Dans la plupart des grandes histoires de peste, de "Le Decameron" pour Camus, la maladie est souvent une métaphore. COVID a été un simple rappel que la maladie est la maladie. J'ai le fort sentiment que, lorsque cette pandémie sera enfin terminée, presque personne ne voudra revenir sur ce qui est devenu, effectivement, le jeu de moralité le plus stupide de l'histoire de l'humanité.
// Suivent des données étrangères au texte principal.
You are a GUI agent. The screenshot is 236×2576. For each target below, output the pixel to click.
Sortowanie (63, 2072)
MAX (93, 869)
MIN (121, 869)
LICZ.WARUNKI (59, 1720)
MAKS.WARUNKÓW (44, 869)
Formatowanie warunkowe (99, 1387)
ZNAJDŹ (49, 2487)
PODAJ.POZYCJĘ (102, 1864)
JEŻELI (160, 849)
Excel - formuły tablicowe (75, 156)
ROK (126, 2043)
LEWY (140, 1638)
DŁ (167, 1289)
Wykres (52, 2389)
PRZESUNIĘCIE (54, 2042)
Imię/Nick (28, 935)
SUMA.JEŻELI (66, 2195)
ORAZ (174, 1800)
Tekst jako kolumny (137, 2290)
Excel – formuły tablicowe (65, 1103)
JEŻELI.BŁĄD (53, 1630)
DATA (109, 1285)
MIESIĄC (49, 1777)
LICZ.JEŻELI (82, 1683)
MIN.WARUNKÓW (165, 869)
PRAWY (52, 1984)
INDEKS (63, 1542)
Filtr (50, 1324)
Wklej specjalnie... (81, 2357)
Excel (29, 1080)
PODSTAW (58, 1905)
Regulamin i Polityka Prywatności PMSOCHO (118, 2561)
Rassemblez-vous, les enfants, et écoutez l'histoire touchante d'une majorité bien intentionnée mais inefficace qui perd des années à supplier une minorité vénale de ne pas être des idiots sociopathes.

Un obstacle plus redoutable à un torrent de fiction et de drame COVID a à voir avec leurs gardiens littéraires. Comme me l'a dit un éditeur : « Publier un roman sur COVID, à ce stade, donnerait émotionnellement l'impression de se donner COVID. Ce qui est insensible à dire, sauf que j'ai eu COVID. »

Mais cette sensation de vouloir échapper à l'horreur de la pandémie va au-delà des gardiens. Un grand nombre des types créatifs que je connais se sentent piégés et désespérés à cause de cette maladie. L'ambiance générale de tous est : « Assez. Donne-moi quelque chose, n'importe quoi, ça n'est pas cette."

Cela signifie-t-il que nous sommes voués à des mois voire des années d'histoires positives, à un million de Ted Lassos lâchés sur cette Terre ? Si oui, par Dieu, qu'ils gambadent à travers les champs de la culture. Il se peut que se souvenir de ce qui est réellement bon sur les êtres humains sera essentiel pour traverser cette époque sombre.

Je peux entendre des écrivains plongés dans leurs romans et scénarios pandémiques s'exclamer soudainement, Comment, en tant qu'écrivains, maintenir notre pertinence, si ce n'est en comptant avec une épreuve de cette importance ? Et Gary Shteyngart ne vient-il pas de publier le sien roman COVID ?

Deuxième question d'abord. Oui, bien sûr. Et les gens l'achèteront et le liront parce qu'il est d'un auteur à succès, pas parce qu'il parle de COVID.

Quant à la première question : courir après la pertinence en tenant compte de la réalité a toujours eu un rapport douteux à la réalisation artistique. L'un des plus grands écrivains américains, Herman Melville, s'est un jour assis pour tenir compte de la réalité, espérant écrire un roman si du moment qu'il se remettrait dans le jeu, commercialement parlant. Le résultat était "Veste Blanche". Sur la flagellation navale. Vous ne l'avez pas lu pour une très bonne raison.

D’un point de vue créatif, la propagation et la portée de COVID sont une grande partie du problème. Les plus grandes fictions sur la catastrophe humaine sont capables de vous mettre là où vous n'êtes pas allé : sur le champ de bataille, dans le camp de concentration, parmi les réfugiés. Mais COVID est une bataille que nous avons tous menée, d'une manière ou d'une autre, et ses camps ressemblent étonnamment à nos salons.

L'exploration des traumatismes partagés à travers la matrice de la narration fait partie des impératifs les plus nobles de l'art narratif. Alors peut-être émergera le romancier ou le cinéaste capable de me convaincre que l'histoire de notre misère partagée pourrait être autre chose que misérable.

Cependant, je soupçonne que l'artiste en question aura besoin d'une distance considérable par rapport à ces premiers jours laids. En d'autres termes, au moment où cette personne arrivera, je serai mort depuis longtemps, et vous aussi, et la variante 7.31 d'Upsilon traversera le village de pêcheurs arctique de New Detroit.

Tom Bissell est auteur et scénariste. Son nouveau livre, "Creative Types and Other Stories", a été publié ce mois-ci.